Your objective: Go through the entries below and copy every line that holds the word "computer".

Items from a data source:
- Opening Delimiter -
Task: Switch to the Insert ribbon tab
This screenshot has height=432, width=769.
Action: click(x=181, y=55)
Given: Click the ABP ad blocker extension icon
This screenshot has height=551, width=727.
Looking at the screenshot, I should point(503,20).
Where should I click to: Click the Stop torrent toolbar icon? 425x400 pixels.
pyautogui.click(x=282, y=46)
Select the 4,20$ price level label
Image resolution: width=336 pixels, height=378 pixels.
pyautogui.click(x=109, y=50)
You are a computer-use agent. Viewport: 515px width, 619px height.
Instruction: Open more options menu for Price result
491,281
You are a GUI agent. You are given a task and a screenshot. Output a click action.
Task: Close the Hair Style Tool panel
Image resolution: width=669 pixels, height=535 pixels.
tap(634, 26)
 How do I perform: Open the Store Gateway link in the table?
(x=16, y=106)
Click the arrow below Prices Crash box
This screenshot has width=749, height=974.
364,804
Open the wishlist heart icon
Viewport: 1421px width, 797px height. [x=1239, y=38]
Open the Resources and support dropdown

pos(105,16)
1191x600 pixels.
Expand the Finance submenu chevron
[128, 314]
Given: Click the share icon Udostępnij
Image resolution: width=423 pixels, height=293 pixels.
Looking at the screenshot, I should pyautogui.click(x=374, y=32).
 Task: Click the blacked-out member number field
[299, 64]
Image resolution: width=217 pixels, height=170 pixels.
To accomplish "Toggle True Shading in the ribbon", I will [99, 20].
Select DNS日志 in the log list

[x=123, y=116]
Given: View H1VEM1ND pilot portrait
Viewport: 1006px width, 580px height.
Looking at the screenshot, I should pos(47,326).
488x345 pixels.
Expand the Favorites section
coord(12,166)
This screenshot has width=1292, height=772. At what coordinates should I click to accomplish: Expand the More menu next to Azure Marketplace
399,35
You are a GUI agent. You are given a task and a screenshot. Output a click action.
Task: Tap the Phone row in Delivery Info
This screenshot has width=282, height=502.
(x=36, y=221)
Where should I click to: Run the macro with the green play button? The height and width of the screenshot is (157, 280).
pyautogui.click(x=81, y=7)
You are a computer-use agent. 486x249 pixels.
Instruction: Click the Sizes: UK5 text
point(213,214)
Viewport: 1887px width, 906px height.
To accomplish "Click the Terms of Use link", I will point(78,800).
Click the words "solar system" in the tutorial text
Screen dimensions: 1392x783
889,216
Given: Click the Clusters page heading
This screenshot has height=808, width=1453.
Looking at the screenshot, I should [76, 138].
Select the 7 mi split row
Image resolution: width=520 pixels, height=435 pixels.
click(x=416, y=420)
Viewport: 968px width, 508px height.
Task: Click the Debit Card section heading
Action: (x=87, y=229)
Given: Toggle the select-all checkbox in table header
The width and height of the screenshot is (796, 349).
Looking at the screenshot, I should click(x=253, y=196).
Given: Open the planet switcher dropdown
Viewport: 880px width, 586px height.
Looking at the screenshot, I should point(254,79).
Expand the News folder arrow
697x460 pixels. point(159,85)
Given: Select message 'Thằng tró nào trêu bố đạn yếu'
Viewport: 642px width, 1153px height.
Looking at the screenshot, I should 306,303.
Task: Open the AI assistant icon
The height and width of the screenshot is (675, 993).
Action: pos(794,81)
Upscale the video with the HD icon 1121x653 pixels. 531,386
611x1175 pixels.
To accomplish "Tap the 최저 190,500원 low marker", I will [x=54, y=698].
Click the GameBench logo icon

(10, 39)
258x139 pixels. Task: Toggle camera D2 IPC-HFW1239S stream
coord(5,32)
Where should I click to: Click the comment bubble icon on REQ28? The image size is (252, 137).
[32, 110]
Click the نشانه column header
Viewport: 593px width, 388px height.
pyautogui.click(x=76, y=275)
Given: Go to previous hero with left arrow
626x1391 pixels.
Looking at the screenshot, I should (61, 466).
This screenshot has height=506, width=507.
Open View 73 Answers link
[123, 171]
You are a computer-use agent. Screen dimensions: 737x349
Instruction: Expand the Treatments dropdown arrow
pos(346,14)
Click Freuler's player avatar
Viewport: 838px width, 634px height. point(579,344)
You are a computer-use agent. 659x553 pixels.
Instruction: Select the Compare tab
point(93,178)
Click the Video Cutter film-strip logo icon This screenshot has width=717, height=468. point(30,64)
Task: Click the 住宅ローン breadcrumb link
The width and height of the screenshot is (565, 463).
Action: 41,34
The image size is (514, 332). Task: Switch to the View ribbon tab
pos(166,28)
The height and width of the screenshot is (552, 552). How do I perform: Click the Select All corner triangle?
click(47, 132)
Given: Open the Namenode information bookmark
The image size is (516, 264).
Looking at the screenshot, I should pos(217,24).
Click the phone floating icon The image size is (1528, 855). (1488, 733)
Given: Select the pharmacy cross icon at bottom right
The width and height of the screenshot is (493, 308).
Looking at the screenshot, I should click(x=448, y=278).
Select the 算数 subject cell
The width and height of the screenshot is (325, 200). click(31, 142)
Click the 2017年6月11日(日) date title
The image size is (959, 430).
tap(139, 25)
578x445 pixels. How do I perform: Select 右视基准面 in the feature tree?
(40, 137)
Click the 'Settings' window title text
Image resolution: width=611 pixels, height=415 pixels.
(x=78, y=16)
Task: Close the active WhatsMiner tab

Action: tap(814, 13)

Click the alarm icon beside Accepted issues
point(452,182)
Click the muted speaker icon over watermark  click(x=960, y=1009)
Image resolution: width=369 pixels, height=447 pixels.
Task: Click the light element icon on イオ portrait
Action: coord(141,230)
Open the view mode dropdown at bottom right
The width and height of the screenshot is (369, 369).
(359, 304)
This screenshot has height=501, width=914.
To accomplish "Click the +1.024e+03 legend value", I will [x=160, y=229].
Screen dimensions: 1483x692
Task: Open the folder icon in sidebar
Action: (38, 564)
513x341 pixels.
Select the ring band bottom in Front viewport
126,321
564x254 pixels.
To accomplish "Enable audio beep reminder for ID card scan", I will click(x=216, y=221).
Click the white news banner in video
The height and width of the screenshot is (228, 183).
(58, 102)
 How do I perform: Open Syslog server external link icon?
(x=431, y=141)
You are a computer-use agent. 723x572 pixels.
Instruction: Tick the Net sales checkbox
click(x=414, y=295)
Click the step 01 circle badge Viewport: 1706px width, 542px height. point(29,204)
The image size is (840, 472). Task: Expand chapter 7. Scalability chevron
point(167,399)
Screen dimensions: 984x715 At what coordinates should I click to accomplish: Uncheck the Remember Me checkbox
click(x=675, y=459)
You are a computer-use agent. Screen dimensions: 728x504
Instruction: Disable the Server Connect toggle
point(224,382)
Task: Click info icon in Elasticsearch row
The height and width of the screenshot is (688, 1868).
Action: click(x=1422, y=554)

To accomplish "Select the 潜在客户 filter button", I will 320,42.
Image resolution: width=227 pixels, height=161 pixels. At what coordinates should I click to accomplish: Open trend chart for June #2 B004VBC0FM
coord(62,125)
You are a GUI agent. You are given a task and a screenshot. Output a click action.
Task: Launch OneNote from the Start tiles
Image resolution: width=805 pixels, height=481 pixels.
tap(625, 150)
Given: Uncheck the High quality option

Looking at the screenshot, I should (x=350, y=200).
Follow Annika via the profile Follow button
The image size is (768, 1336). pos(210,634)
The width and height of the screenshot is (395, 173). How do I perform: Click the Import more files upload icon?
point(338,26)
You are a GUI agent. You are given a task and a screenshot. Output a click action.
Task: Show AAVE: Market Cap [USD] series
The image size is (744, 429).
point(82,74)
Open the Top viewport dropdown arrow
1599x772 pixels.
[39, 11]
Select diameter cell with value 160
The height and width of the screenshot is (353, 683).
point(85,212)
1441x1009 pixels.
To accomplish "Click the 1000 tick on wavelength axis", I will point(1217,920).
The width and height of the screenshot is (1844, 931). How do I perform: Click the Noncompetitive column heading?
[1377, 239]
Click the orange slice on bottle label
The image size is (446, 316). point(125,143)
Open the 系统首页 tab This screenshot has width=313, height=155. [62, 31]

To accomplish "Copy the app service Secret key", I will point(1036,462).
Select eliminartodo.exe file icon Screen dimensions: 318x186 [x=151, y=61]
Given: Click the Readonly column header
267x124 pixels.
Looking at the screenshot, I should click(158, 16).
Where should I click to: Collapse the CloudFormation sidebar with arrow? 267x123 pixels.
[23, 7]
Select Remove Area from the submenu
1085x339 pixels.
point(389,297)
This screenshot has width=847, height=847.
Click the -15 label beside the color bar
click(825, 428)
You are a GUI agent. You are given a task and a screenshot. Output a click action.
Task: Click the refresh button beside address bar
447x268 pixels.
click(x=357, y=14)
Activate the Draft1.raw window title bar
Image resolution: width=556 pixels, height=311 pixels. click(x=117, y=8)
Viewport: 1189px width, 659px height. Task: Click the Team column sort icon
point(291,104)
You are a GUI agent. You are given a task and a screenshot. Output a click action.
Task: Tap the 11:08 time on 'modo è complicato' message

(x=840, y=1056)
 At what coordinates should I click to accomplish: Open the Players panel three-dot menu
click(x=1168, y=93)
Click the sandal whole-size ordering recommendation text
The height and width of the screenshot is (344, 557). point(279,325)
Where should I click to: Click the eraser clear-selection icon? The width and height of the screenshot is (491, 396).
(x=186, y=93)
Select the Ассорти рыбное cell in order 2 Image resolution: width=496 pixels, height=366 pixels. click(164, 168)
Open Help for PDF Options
- Closing Delimiter -
Reply:
You are a computer-use agent. Viewport: 515px width, 619px height.
You are a computer-use agent. 486x249 pixels.
You are a computer-use agent. Screen dimensions: 737x349
You are a computer-use agent. 659x553 pixels.
You are a computer-use agent. 723x572 pixels.
You are a computer-use agent. Screen dimensions: 728x504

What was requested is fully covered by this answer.